I've been with my girlfriend for the last 8~ months. In this time, we've slept together, been sexual together, and all that jazz. We've hit a comfortable routine where on friday nights one of us would go to the others place and spend the weekend there. Our usual routine on the first night is watching some shitty movie or tv show until we realize we don't actually care what we're watching and would much rather make out. This goes on until one of us decides to start pawing at each others genitals like a cat pawing the bottom of the door while you're trying to use the bathroom. Things lead into foreplay followed by the usual sex times. This has been our almost weekly routine for a good 3 months now. We've been comfortable with each other and very open about our sexual desires and what not.

Now, on this last friday, I went over to her apartment. We put on some stupid netflix documentary that I can't remember the name of, and about half way through we started tongue boxing. I got into it, and decided to start touching her, resulting in me getting under her pants. I do the business and make her feel good. After this, we just sit there for a minute in the after glow, before she pulls away from me and goes kind of silent. I try to talk to her because I can tell somethings suddenly upset her but have no idea what, she tries to tell me that nothings wrong. I tell her that I know when shes upset and if she's not willing to talk with me about it then I should probably just go, so she breaks down and says this.

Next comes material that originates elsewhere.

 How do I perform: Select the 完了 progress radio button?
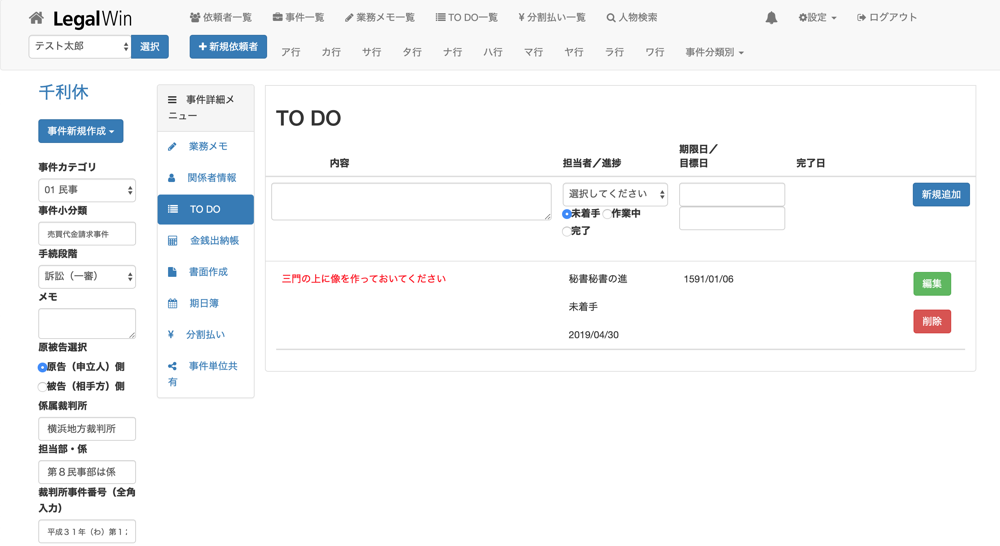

"I just feel like you kind of use me. You never ask for my consent before touching me and it makes me feel like an object instead of a person."

Now, of course I understand the sentiment. I'm not always the most romantic of person, I try to make her feel good and give 110% to her, but I can see where shes coming from. Still, I was [visibly confused] at this statement, and she must have noticed because she huffed and pulled away again and said that I never listen to her.

I point out how we've been dating for months, and that neither of us has asked for consent to touch the other since we first started dating and were just starting to be sexual towards one another. She gets mad at this and says how it isn't the same for a woman as it is a man. I tell her how blatantly a double standard that is.

At this point shes getting angry and borderline yelling at me about this, and says that I'm no longer allowed to touch her in any way unless I ask first and she gives me permission.

I say that it makes no sense for us to be dating and in a romantic relationship if she expects me to walk on eggshells just to try and be intimate with her, and say that shes making me feel like I'm some kind of molester or sexual offender because I want to touch the woman I've been dating for 8 months.

"Well maybe you are!" she says angrily. At this point, I'm angry, annoyed, and absolutely fed up. I just say that if thats the way things need to be with her then maybe we just should break up. She throws a fit over this and starts insulting me, at which time I just leave and go home.

Not five minutes after I walk in my door, shes texting me saying that shes sorry for insulting me and yelling at me, I think it over for a minute and decide that I'm done, text her back that we're through, and go to bed.

I woke up in the morning to almost 50 texts, most from her either being apologetic or angry, the rest being from friends of hers or her sister calling me an asshole because I "broke up with the perfect woman because I wasn't allowed to grope her whenever I want."

So, Am I the asshole here? I feel like I'm justified in my reaction and opinions regarding this, but at the same time feel like maybe theres some new wave promoting the virtue of consent that I've missed? Am I the asshole for thinking that you shouldn't need to ask for consent to touch or feel your partner if you're in a romantic relationship?

And before you start yelling at me (even though I'm sure half of you have already started typing) I respect a persons right to say no. If I touch my girlfriend, or any girl I'm with sexually/romantically for that matter, and they say they aren't interested or aren't in the mood, I'll stop, no question. I just think requiring consent every time is insane and more damaging to the relationship than anything.